Fromm classifies aggression into two types: the biological adaptive and benign aggression, on one side, and the biologically inadaptive and malign aggression which is destructive and cruel. Malign aggression is an exclusively human characteristic, biologically harmful and socially disruptive. Its main manifestations are cruelty and killing for pleasure which does not ask for any other purpose. Malign aggression is not instinctive, but it is a human possibility rooted in the very conditions of human existence. Humans are unique in their ability to succumb to impulses which drive them to kill and torture others, while this activity procures feelings of pleasure. Man is the only animal which can murder or destroy members of his own species, without rational gain, whether economic or biological. Destructive actions are one of the possible answers to psychological needs which are anchored in human condition. The power of destruction arises from conflicts between social circumstances and human existential needs. Fromm considers that passions rooted in the character may be founded in neurophysiological, psychological, and especially social phenomena. Passions manifest themselves as syndromes, for example as love, solidarity, sense of justice, pursuit of wisdom - which all belong to the "syndrome furthering life," or as sadomasochism, destructiveness, and greed - which belong to the "syndrome perverting life." Fromm attributes a special place to the destructive character of sadism, calling it a sexual perversion, because it transforms an impulse serving life into one which destroys life. The worst form of malign aggression is the desire to kill, the passion to transform being into non-being, to destroy for the sake of annihilation. I have to mention in this context also Freud's concept of thanatos, destrudo, i.e. the death instinct. This death instinct is the very essence of destructive instincts, because it links every desire of aggression and of sex with the desire for death. In this we can catch a glimpse at the connections between Freud and Fromm, but Fromm integrates instinct with character, and fills it with ethical and social contents.
War has somehow taken over our part of the world. Malign aggression reigns and the culture of the instinct of death grows in its purest form in the spaces of prewar Bosnia and Hercegovina as if it had been placed in laboratory specimens of nutrient media. This malignity has now somewhat subsided in Croatia, but there is an ever present danger of recurrence. Patriarchal culture includes war and violence. This culture is based on the possession of property and land.
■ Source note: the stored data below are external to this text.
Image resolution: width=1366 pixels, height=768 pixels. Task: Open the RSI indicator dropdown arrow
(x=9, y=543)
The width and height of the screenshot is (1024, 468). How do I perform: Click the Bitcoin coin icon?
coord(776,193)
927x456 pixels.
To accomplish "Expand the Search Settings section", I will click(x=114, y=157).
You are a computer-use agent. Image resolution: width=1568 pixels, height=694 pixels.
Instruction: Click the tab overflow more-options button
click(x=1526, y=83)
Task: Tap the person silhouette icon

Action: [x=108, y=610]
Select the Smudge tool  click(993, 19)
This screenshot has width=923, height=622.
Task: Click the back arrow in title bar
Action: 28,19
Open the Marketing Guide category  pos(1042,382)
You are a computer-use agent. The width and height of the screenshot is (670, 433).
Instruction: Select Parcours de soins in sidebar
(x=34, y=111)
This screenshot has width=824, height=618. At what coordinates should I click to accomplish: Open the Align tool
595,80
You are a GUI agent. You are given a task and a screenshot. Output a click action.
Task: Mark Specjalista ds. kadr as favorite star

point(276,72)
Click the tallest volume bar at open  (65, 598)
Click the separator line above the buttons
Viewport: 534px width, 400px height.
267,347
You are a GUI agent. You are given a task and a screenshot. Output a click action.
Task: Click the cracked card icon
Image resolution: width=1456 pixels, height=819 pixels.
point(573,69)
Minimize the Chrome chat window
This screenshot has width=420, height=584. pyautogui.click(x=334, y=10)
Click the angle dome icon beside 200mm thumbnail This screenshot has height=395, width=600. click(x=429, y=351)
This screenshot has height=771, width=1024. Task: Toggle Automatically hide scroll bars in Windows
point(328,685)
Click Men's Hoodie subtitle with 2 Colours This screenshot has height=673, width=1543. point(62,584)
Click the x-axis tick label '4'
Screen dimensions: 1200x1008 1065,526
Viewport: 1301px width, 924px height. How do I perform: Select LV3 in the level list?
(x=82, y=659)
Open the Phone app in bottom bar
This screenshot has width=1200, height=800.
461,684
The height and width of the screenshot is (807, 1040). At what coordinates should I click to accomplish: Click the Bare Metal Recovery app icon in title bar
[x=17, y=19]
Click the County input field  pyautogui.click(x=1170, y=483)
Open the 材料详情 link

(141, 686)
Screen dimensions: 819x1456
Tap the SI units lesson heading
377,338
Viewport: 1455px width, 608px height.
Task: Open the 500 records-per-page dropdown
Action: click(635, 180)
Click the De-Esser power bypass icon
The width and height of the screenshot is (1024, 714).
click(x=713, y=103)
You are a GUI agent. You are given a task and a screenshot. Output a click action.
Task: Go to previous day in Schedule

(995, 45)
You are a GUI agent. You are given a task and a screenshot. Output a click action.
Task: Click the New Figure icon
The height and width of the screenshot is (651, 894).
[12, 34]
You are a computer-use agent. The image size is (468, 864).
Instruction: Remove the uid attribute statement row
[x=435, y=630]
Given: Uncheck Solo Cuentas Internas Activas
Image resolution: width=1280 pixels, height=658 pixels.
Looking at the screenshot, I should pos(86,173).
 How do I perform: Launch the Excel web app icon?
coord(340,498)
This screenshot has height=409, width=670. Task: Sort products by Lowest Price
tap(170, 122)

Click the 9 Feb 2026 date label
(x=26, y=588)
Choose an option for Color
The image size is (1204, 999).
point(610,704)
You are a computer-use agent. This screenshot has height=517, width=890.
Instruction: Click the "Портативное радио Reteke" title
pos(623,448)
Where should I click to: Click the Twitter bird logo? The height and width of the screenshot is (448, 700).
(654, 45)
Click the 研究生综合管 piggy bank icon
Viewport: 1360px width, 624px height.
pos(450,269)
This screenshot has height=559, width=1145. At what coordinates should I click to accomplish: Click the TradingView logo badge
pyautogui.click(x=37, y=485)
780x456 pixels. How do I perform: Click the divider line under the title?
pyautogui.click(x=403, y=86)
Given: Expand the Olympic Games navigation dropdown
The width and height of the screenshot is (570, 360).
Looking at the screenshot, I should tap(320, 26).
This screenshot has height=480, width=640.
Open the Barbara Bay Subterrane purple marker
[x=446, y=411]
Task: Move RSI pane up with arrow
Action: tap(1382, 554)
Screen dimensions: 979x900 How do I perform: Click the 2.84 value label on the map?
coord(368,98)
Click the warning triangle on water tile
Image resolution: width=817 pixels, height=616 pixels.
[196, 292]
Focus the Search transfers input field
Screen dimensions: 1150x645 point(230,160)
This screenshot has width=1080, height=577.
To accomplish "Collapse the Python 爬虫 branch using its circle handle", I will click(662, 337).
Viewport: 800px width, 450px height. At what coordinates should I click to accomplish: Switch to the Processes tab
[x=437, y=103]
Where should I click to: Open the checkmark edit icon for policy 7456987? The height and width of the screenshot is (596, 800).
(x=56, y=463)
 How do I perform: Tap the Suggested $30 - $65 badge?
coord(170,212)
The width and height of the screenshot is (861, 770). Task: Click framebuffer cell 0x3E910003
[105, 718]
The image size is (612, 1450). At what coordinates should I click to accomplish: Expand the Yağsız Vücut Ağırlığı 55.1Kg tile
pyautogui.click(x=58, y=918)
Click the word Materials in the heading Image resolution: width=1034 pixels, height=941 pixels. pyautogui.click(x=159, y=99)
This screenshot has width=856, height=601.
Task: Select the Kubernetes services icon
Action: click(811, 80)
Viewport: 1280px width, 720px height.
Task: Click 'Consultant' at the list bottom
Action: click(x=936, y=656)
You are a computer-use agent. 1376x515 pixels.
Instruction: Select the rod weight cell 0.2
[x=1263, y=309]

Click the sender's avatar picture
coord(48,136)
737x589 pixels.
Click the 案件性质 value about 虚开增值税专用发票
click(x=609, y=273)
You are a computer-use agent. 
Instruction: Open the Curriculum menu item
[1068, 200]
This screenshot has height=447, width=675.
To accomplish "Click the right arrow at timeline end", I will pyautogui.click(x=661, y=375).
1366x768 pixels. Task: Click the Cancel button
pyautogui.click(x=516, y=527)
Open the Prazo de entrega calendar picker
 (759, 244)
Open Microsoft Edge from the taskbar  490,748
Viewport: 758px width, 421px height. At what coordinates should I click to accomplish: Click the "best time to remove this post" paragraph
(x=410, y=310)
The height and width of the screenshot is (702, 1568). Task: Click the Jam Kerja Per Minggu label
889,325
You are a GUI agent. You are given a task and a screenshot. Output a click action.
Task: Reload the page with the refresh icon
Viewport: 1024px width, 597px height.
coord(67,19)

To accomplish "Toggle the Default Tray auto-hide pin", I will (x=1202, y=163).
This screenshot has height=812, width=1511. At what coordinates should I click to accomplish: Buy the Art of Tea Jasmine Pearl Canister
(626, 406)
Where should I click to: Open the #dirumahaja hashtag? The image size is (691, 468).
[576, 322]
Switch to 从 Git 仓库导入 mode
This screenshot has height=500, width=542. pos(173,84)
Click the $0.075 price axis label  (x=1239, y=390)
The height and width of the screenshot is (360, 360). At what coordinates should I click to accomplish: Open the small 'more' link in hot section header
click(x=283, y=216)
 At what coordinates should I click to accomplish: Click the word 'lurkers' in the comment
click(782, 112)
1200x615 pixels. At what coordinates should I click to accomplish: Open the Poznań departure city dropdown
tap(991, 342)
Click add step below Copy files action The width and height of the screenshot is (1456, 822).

Women are part of that patriarchal culture which is ruled by males. Responsible for the birth and continuation and protection of life, women cease in war to be subjects. They become objects, instruments for the accomplishment of goals. If it is a matter of giving birth - then it is the "Lebensborn" programme (of Nazi inspiration), if it is "le repos du guerrier" (the relaxation of the warrior) - then it is rape and sexual battering, if it is "giving the ruler his due," - then it is separation from and loss of loved ones: sons, fathers, and husbands.
The males wage war, women are bound to protect the home and family. Males are supposed to protect the land, women to save lives, that is all that which gives meaning to a territory.
In Serbia and Montenegro there are 950 thousand refugees. Working as a psychiatrist in Belgrade, I encountered and helped women who may be classified into three groups: women who are direct victims of war; women from one of the war zones who were exposed to incessant fear, frustrations, and the expectation of some calamity; and women who lived outside of the war torn region, that is in the present Federal Republic of Yugoslavia, but who have experienced the horrors of war because of the grievous loss of family members, usually sons who had left for the front lines.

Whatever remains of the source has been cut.